Our course will ask questions about how both masculinity and femininity are constructed in love poetry, both in terms of authorship and poetic perspective. We will look especially carefully at the ways in which female poets subvert and perpetuate the conventions of their male contemporaries. We will also spend significant time reading love poems from men to and about men—and from women to and about women—in order to construct a full picture of the range of desires that were articulated during this time. We will also consider the nuances and tensions between friendship and erotic love, and the ways in which literature can go beyond history to capture the taboo and the illicit.

We will especially hone our skills at close reading and textual analysis and consider the most effective ways to express our insights in writing.

The writer’s strike. Working from home. The “great resignation.” Over the past three years, focus as intensified on who gets to work, who has to work, where work takes place, and what the value of labor is in our lives. This course looks back in time, to an earlier, also plague-ridden era, to see how the writers of the Renaissance grappled with many of these same issues. How did early modern writers conceive of work in their writing, and did they conceive of their writing as work?

Together we will read an array of genres, from poetry to drama to diary to manuals on gardening and housewifery in order to understand the various ways in which early modern people approached labor, idleness, occupation, professionalization, and activity through literature. We will also hold space for considerations of identity, especially gender and social class, as they relate to labors seen and unseen. We will pay close attention to who is imagined to perform work, and whose work receives attention, compensation, and value. We will also pay attention to moments when the expected relationships between work and literature break down.

Along the way, we will think about what brings the realms of work and writing together in the first place, as we reflect on our own practices as writers, readers, and scholars. As such, writing will be an integral part of the assignments for this course, although it will take many different forms. In fact, you will have the option to choose which forms of writing you want to select for your own customized assignment sequence.

Past Courses Taught

Other Teaching Experience

For many years, I regularly taught through the University of Michigan  Osher Lifelong Learning Institute, which offers continuing education opportunities to the retirement community of Ann Arbor. Not only does this give me a chance to work with and teach a different demographic than the typical students at the University of Michigan, but it also allows me to carry the knowledge and practices of academia to the wider community. Past courses have included Richard III, King Lear: Shakespeare’s Apocalyptic Play, Medieval Poetry, The Plays of Margaret Cavendish,  Shakespeare’s Poetry, Reading the Merchant of Venice in 2019, Ovid’s Metamorphoses and Falling in Love with Love Poetry. 

From 2019-2022, I served as a practice teaching facilitator for Graduate Student Instructor Teaching Orientations, run through the Center for Research on Teaching and Learning at the  University of Michigan. These orientation programs offer new instructors the opportunity to run practice teaching sessions and receive feedback from a facilitator.
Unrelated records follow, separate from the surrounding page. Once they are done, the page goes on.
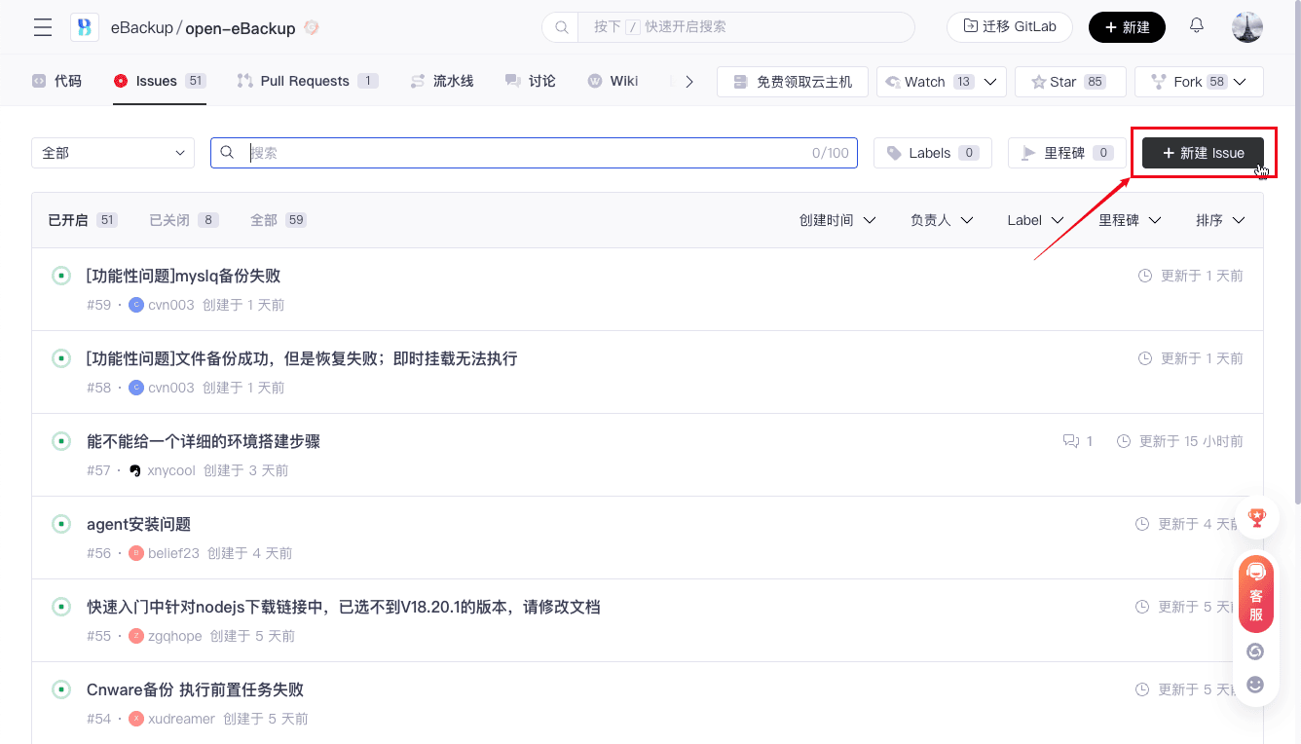
Task: Expand the 创建时间 sort dropdown
Action: [x=836, y=220]
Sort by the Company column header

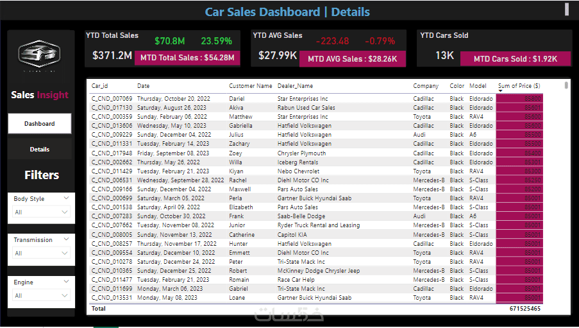425,86
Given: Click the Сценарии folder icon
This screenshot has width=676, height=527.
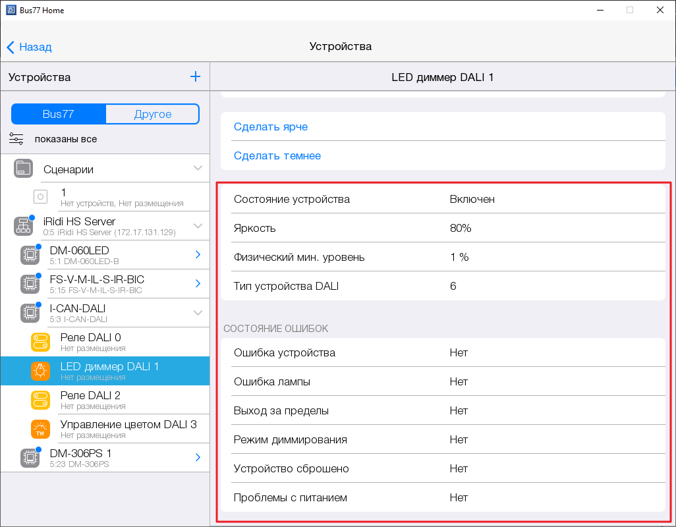Looking at the screenshot, I should coord(23,169).
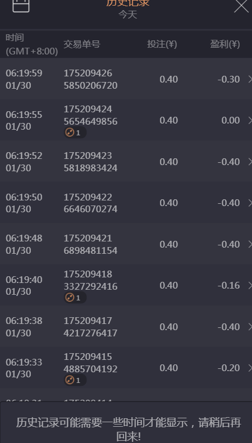Image resolution: width=252 pixels, height=443 pixels.
Task: Expand details arrow for 06:19:59 record
Action: (x=250, y=79)
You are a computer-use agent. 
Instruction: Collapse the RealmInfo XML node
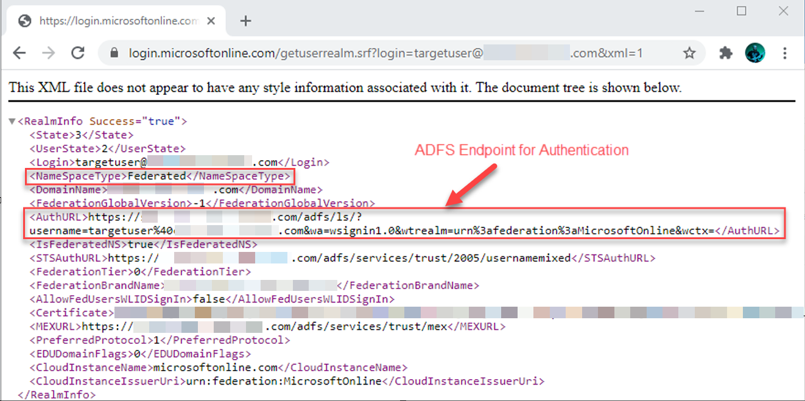[x=12, y=121]
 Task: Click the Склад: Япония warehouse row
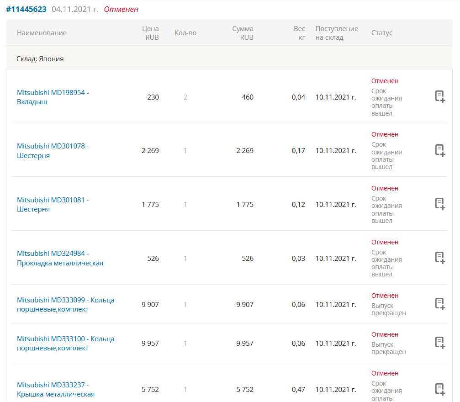tap(40, 59)
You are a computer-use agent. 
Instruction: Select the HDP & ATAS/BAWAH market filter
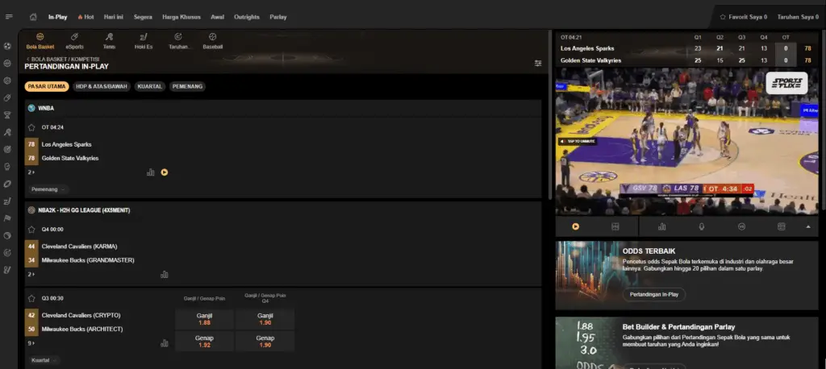[x=101, y=86]
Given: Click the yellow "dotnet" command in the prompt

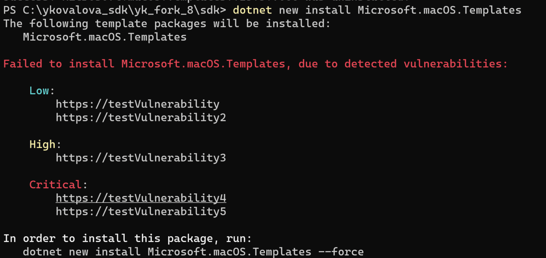Looking at the screenshot, I should (252, 10).
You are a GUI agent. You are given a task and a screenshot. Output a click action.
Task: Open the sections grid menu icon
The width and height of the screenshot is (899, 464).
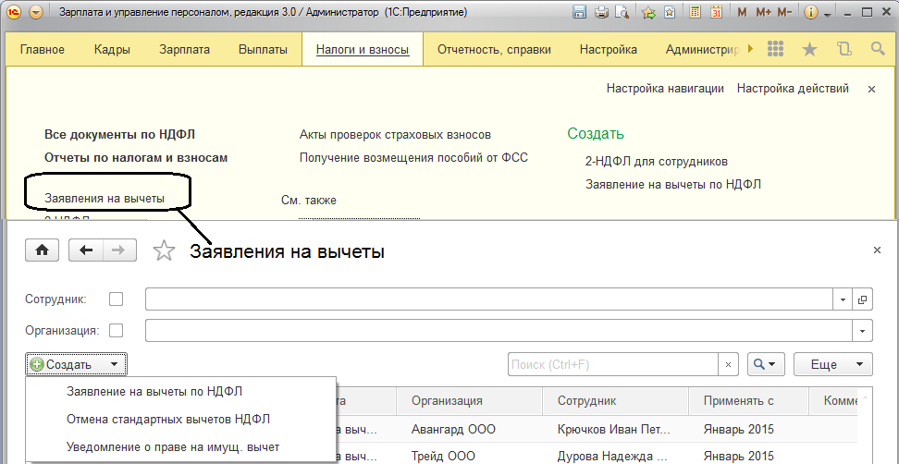click(776, 49)
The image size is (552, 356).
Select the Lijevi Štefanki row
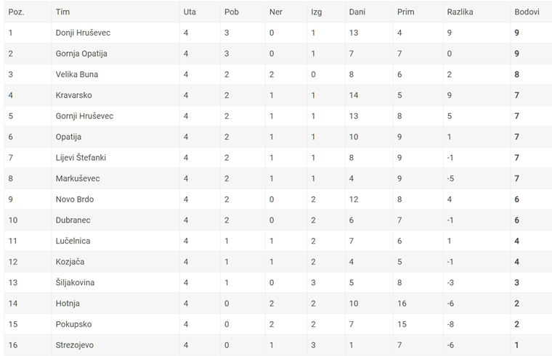coord(277,157)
I ran these sessions with students across Rackham Graduate School, as well as specific sessions with the School of Engineering that focus on active learning in the classroom.

During the 2021-2022 academic year I served as an academic advisor for the Honors Program at the College of Literature, Science, and the Arts at the University of Michigan. In addition to holding regular advising sessions and managing a cohort of 90 undergraduate students, I co-designed and led programming on DEI issues, application writing, and a book club.

I have also worked as a tutor for the Writing Center at Henry Ford College, in Dearborn, MI. This work is part on a Mellon-funded grant to support the Transfer Bridges Program between Henry Ford College and the University of Michigan and is geared toward creating equitable access to writing support between UM and local community colleges.